Depuis 2017, Bottas a l’immense privilège – immense, j’insiste – de piloter la meilleure F1 du plateau, une voiture avec laquelle il peut viser le podium à chaque course. Et pourtant, il n’a gagné que 10 courses depuis son arrivée chez Mercedes. Dire qu’il a été laminé par son coéquipier est un euphémisme : Lewis Hamilton en a remporté 47 pendant la même période. On est loin de Nico Rosberg, mettons…

Le réveil des seconds

En Turquie, Bottas a fait exactement ce qu’on attend d’un deuxième pilote : reprendre le flambeau quand le numéro 1 (officieux ou officiel) trébuche. Son homologue chez Red Bull a fait de même : après un long passage à vide (neuf courses sans podium), Sergio Pérez s’est secoué les puces et il a terminé troisième derrière Verstappen, leader incontesté de l’écurie autrichienne. 
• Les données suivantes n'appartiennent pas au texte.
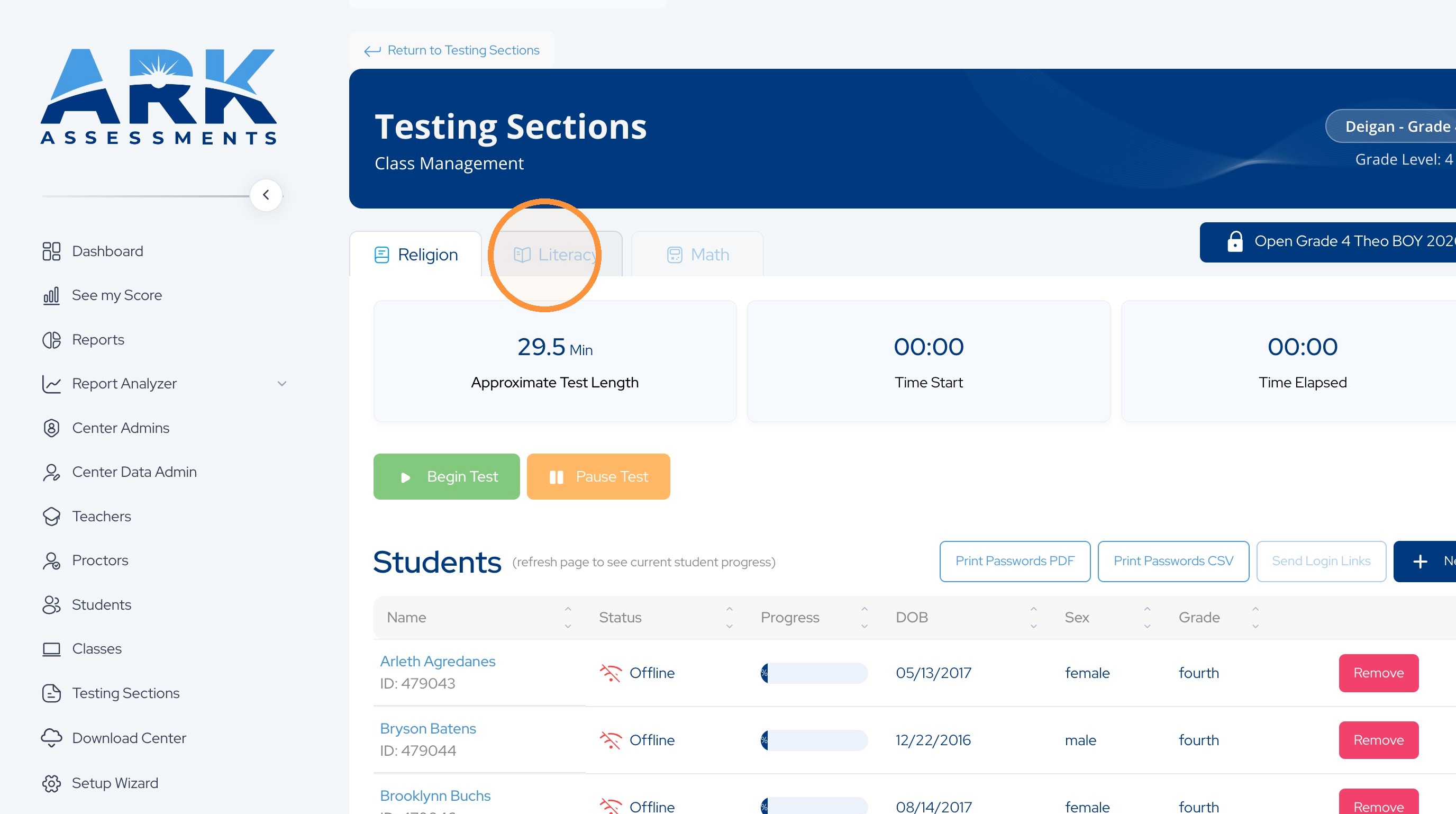1456x814 pixels.
Task: Click the Proctors person icon
Action: click(x=51, y=560)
Le meilleur des seconds couteaux cette saison, Carlos Sainz Jr., a encore brillé, terminant 8e après s’être élancé de la 19e place en raison d’une pénalité-moteur. Depuis son arrivée chez Ferrari, l’Espagnol ne cesse d’impressionner : non seulement est-il en train de devenir le Monsieur Régularité de la F1, mais il se permet même le luxe de faire jeu égal avec Charles Leclerc, pourtant bien assis dans le siège de pilote numéro 1 de la Scuderia et considéré comme un des plus brillants espoirs de la nouvelle génération. Mieux : il le devance au championnat ! D’un demi-point, mais il est quand même devant. Respect.

Lance Stroll en est un autre qui a repris des couleurs en Turquie. Il faut dire que le Montréalais semble particulièrement à l’aise sur ce circuit où il avait épaté la galerie l’année dernière en obtenant la première (et seule) pole position de sa jeune carrière. Il avait réalisé cet exploit sous la pluie, démontrant de nouveau sa maestria dans de telles conditions. Le lendemain, il avait mené les 36 premiers tours de l’épreuve jusqu’à ce qu’un arrêt aux puits catastrophique ne vienne ruiner sa course.
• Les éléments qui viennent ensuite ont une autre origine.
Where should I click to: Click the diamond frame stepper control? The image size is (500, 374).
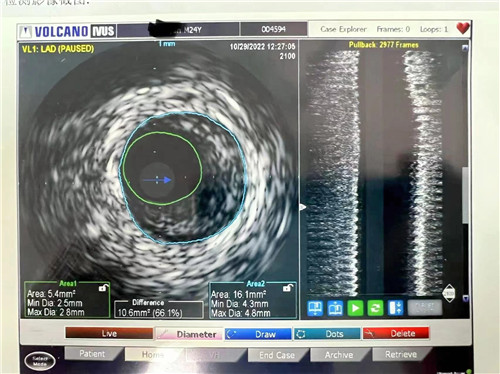tap(449, 293)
Cette saison, une monture moins fringante ne lui permet plus d’être aux avant-postes; tout au plus peut-il grapiller des points en visant, dans des conditions normales, les positions 7 à 10. Notre grand espoir canadien - dont les promesses qu’ont laissé entrevoir quelques moments de brillance tardent à se concrétiser en raison d’un rendement pour le moins inconsistant – a terminé 9e après avoir réalisé le 9e meilleur temps lors des qualifications. C’est clairement le maximum qu’il pouvait tirer de son Aston Martin et surtout, il a devancé son coéquipier tout au long du week-end. 

À l’opposé, Sebastian Vettel a livré une performance éminemment oubliable – une autre. Ses deux podiums avaient redonné espoir à ses fans comme à l’écurie Aston Martin, qui pouvait espérer qu’un quadruple champion du monde la tire vers le haut. L’illusion a été de courte durée : depuis le retour de la pause estivale, on revoit le Vettel brouillon et gaffeur des années précédentes. Tout ça est bien triste mais au moins, en Turquie, Lance Stroll a livré la marchandise pendant que son chef de file s’enlisait après avoir choisi de monter des pneus lisses (slicks) sur une piste humide. 

Vers une dictature des commissaires ?

Saluons la performance de Pierre Gasly, impressionnant tout le week-end avec une 4e place en qualifications et une 5e en course. Les commissaires ont encore fait preuve d’un manque de jugement en le pénalisant de 5 secondes alors que son accrochage n’était rien d’autre qu’un incident de course. Trop, c’est comme pas assez : au départ d’un Grand Prix, il est normal que ça joue du coude. 

Le rôle des commissaires est de sévir quand un pilote a une crampe au cerveau, comme Bottas en Hongrie. Ou pas de cerveau du tout, comme Mazepin. Mais dans l’accrochage Gasly-Alonso, il n’y avait rien pour décerner une pénalité; juste du frotti-frotta dans la cohue du départ. Ces pénalités à gogo vont finir par tuer la Formule 1.